My problem: I am not sure whether the above mentioned approach to calculate the field is correct and if it is correct,then how should I proceed, what limits should I use ? $-\dfrac{\theta}{2} \to +\dfrac{\theta}{2}$?

• Because you are using a cosine function the values of your limits work. (The function varies between 0 and 1 between those degrees) – user97261 Jun 14 '16 at 19:12

It's a good idea to approach this as you did, and you're certainly correct to choose a thin segment at an angle $\alpha$. This small segment subtends an angle $d\theta$. Remember that $\alpha$ is some arbitrary value of the variable $\theta$.

The charge carried by this segment is then $dq=\lambda d\theta=(\lambda_0\cos\theta) d\theta$. This segment will produce an electric field

$d\vec{E}=\dfrac{k\cdot dq}{r^2}\hat{r}\quad\quad\quad$(you'll also see $d\vec{E}=\dfrac{k\cdot dq}{r^3}\vec{r}$, but these are the same),

where $k=\dfrac{1}{4\pi\epsilon_0}$. As you've said, symmetry arguments guarantee that electric fields perpendicular to the arc's central axis cancel ($\vec{E}_y=0$).

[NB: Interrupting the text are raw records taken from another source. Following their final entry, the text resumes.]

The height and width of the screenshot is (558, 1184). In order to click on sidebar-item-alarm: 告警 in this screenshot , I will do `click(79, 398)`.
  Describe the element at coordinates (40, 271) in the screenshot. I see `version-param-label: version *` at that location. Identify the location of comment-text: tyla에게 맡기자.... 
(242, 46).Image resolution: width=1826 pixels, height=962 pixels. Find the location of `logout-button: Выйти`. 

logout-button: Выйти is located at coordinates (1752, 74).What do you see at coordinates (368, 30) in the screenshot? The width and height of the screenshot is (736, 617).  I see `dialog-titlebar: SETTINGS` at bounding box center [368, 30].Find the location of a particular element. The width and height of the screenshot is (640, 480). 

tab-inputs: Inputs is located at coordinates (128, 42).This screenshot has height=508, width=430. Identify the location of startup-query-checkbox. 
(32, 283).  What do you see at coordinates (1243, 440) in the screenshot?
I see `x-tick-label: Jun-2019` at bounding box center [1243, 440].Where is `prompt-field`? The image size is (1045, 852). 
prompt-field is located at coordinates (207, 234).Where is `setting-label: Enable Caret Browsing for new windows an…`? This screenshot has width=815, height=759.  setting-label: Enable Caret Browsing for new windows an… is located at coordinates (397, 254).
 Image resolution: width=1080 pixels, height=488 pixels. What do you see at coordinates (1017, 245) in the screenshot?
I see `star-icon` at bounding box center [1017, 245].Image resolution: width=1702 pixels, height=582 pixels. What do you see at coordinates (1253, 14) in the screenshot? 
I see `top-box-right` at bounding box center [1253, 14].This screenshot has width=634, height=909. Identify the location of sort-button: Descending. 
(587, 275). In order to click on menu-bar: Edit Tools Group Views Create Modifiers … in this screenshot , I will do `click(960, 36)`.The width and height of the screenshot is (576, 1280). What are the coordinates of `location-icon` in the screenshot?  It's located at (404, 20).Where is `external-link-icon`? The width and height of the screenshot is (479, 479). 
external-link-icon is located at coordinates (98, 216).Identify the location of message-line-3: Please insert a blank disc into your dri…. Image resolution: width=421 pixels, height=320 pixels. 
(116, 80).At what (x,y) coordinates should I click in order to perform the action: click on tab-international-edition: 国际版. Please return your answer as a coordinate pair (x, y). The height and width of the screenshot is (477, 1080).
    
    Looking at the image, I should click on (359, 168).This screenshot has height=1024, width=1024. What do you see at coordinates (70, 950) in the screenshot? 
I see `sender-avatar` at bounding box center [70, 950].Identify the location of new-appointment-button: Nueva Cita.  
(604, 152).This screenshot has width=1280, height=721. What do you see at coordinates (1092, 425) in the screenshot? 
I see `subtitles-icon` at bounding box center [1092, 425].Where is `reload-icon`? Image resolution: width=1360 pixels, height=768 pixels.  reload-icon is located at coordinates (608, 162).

The $x$-components, on the other hand, add. The $x$-component of the electric field from your single element is, like you said,

$d\vec{E}_x=d\vec{E}\cdot\cos\alpha=d\vec{E}\cdot\cos\theta$

Again, remember that your $\alpha$ is just some particular value of the variable $\theta$. This leaves your $x$-component as

$dE_x=\dfrac{k\lambda \cdot d\theta\cos\theta}{r^2}\\ =\dfrac{k(\lambda_0\cos\theta)\cos\theta\cdot d\theta}{R^2}\quad\quad\text{(r is constant)}\\ =\dfrac{k\lambda_0}{R^2}\cos^2\theta\cdot d\theta.$

And yes, your integration limits are spot on.